In ancient times, we named the sky—
saw Apollo in his flaming chariot fly
as his sister Diana of the woods and moon
bounded with deer and hound, and soon
the stars were storied, and tunes gloried
creation, emotion, and the cessation of
wind and tides, the slide

of seasons from one to next,
as the gods are first jolly, then are vexed.
But Persephone comes and goes–
snow falls, then flower flows,
and we cry and sigh as people die–
but the seeds remain, though not the same,
each generation evolves, and solves

Spring, Red Bank Battlefield ©️Merril D. Smith, 2021

new problems, and old ones we revive.
But if we could fly in hyperdrive
to other worlds, or visit holodecks
to greet and meet dear loved ones in an annex
to another world, an alternate timeline,
future, past, present combined—we’d drink wine
with family and heroes, toast the divine

in fantasy. And yet—we recall,
in memories of sight, scent, sound—however small–
within us all the time, sharing space
with those who came before—the interface
of body and mind. Stardust to genes, renamed things
in seasons reborn on hopeful wings
Cycles, seasons, the stories again–real or imaginings?

Clouds and cool weather
Beautiful blue skies, April Morning. Delaware River at Red Bank Battlefield. ©️Merril D. Smith, 2021

I’ve combined my Monday Morning Musings with the NaPoWriMo Day 12 prompt: “This prompt challenges you to write a poem using at least one word/concept/idea from each of two specialty dictionaries: Lempriere’s Classical Dictionary and the Historical Dictionary of Science Fiction.”
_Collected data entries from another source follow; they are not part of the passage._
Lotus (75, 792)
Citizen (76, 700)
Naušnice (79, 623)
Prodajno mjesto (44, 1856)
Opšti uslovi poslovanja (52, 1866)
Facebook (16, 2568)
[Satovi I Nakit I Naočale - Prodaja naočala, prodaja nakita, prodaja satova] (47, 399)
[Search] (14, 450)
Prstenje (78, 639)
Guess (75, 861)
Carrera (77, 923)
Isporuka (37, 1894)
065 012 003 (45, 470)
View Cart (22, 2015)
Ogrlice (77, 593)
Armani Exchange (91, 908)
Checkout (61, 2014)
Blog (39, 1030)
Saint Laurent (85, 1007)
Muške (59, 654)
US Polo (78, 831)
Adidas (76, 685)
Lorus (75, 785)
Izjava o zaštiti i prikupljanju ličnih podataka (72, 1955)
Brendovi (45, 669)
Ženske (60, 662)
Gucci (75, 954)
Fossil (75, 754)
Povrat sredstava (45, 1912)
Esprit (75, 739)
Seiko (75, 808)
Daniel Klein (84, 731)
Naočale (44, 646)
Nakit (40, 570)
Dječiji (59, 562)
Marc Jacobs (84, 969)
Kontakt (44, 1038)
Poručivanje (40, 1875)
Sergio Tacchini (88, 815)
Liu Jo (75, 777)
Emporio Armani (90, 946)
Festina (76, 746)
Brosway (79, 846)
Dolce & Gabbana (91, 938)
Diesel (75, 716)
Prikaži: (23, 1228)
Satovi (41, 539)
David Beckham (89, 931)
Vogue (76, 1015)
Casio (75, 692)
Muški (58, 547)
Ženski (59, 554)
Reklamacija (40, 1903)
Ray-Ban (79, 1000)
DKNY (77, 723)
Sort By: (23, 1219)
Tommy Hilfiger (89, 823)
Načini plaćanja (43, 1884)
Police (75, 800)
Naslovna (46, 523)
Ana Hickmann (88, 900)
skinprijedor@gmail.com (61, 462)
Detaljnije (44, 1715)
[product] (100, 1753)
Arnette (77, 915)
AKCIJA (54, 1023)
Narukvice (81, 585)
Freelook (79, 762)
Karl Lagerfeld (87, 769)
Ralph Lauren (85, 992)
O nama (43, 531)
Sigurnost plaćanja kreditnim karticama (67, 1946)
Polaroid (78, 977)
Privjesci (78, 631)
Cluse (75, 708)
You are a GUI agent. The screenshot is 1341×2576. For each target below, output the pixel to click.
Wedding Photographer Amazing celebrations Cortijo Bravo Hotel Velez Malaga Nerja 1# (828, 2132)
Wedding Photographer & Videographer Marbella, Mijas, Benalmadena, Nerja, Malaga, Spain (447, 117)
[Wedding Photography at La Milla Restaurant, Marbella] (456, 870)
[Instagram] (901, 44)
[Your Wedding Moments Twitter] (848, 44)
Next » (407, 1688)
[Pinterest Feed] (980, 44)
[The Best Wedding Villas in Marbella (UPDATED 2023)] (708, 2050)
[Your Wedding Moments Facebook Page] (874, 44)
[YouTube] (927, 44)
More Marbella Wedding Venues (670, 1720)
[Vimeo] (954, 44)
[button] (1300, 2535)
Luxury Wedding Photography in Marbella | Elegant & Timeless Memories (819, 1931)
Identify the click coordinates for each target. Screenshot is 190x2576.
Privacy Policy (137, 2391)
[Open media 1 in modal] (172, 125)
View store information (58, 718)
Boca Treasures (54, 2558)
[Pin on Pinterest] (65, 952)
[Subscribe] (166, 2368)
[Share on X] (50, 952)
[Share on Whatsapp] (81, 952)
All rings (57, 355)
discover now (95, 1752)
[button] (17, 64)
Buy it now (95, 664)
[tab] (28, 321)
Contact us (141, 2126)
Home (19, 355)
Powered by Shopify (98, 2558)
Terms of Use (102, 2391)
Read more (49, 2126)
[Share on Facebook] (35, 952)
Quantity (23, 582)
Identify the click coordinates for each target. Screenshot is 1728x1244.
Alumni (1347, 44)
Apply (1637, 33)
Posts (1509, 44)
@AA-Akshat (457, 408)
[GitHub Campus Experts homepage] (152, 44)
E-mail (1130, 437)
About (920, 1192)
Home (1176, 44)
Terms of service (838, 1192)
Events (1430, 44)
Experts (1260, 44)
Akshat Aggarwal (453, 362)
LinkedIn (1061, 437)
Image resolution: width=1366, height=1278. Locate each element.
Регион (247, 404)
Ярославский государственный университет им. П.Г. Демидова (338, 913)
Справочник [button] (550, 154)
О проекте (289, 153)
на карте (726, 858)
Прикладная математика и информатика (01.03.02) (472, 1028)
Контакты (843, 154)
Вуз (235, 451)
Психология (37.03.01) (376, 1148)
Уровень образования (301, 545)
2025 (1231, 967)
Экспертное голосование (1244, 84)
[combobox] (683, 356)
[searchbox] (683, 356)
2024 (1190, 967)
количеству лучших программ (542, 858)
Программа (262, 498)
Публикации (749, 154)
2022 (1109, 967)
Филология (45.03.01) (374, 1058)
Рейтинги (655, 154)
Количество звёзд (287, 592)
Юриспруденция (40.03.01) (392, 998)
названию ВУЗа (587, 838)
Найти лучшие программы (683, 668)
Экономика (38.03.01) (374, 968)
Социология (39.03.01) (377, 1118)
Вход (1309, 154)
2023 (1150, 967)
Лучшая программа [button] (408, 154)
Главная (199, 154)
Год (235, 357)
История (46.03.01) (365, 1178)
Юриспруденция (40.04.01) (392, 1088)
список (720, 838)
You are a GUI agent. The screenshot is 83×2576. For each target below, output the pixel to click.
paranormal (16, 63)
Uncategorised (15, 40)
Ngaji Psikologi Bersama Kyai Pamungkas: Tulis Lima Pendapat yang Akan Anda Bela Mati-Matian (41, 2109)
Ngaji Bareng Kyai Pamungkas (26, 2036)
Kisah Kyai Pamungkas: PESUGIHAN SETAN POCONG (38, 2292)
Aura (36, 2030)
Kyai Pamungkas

Merril’s Movie/TV Club: We finished Season 3 (most likely the final season) of Shtisel (Netflix). I highly recommend it. My husband and I both got so caught up in this show.
We had Chinese food over the weekend, and so watch two Chinese movies.
Us and Them (Netflix)—a romance of a young man and woman meeting on a train and trying to become successful in Beijing. I liked it, but I’m not sure if I loved it. I think I would have enjoyed it more in the theater. We had some phone calls and other distractions.
Better Days (Amazon Prime rental)—is Hong Kong’s entry for the Academy Awards. It’s about school bullying, and also the high stakes competition/pressure of getting into a good college in China. My husband and I both enjoyed this one more—despite the subject matter of school bullying. There is also a romance. The actress Dongyu Zhou is the female lead in both movies. Watch the end credits for both movies.